- **Aim of the task**
Render everything from the line containing "The height and" down to the line containing "Image resolution: width=750", both included, as a numbered list without blank lines. Leave the pictures out.

- **Given records**
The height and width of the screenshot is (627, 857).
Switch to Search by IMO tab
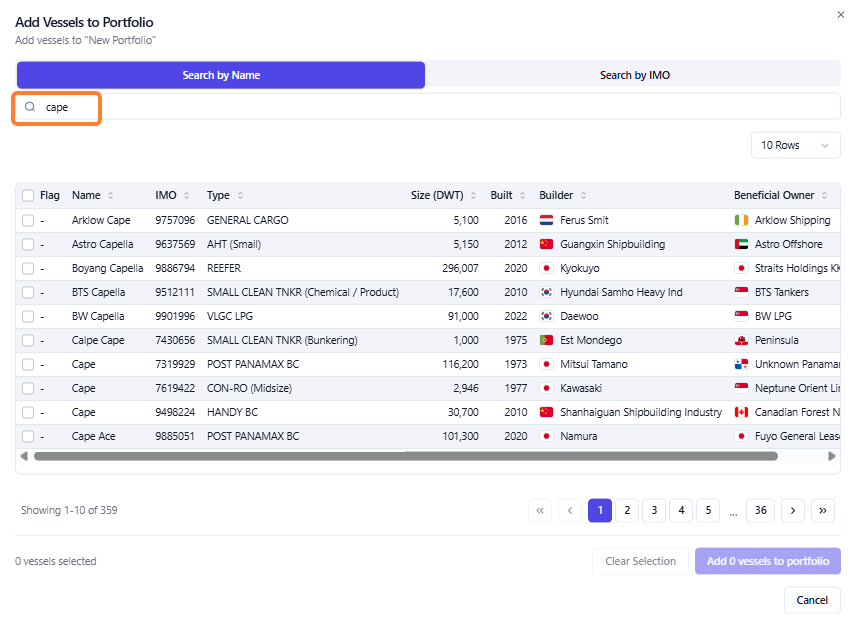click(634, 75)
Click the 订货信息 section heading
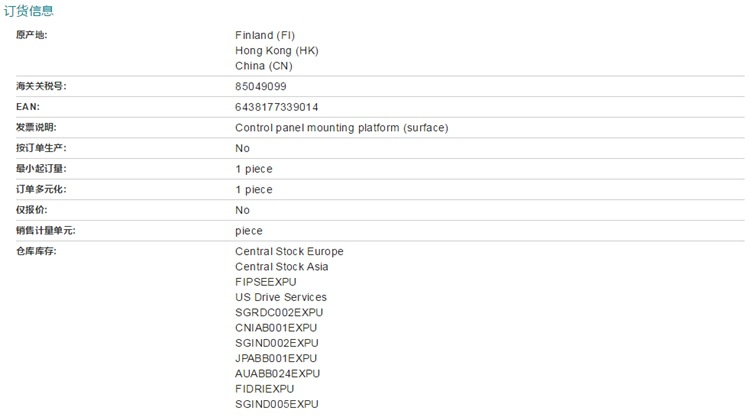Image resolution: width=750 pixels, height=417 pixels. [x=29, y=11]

==

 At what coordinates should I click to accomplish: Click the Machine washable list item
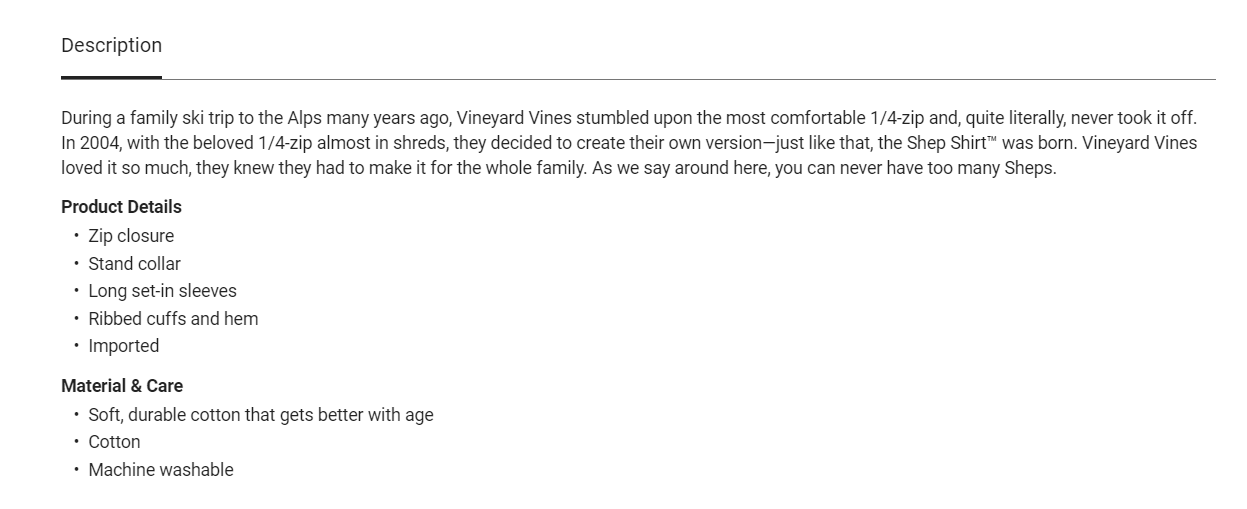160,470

- **Answer below**
1. The height and width of the screenshot is (627, 857).
2. Switch to Search by IMO tab
3. click(634, 75)
4. Click the 订货信息 section heading
5. Image resolution: width=750 pixels, height=417 pixels. [x=29, y=11]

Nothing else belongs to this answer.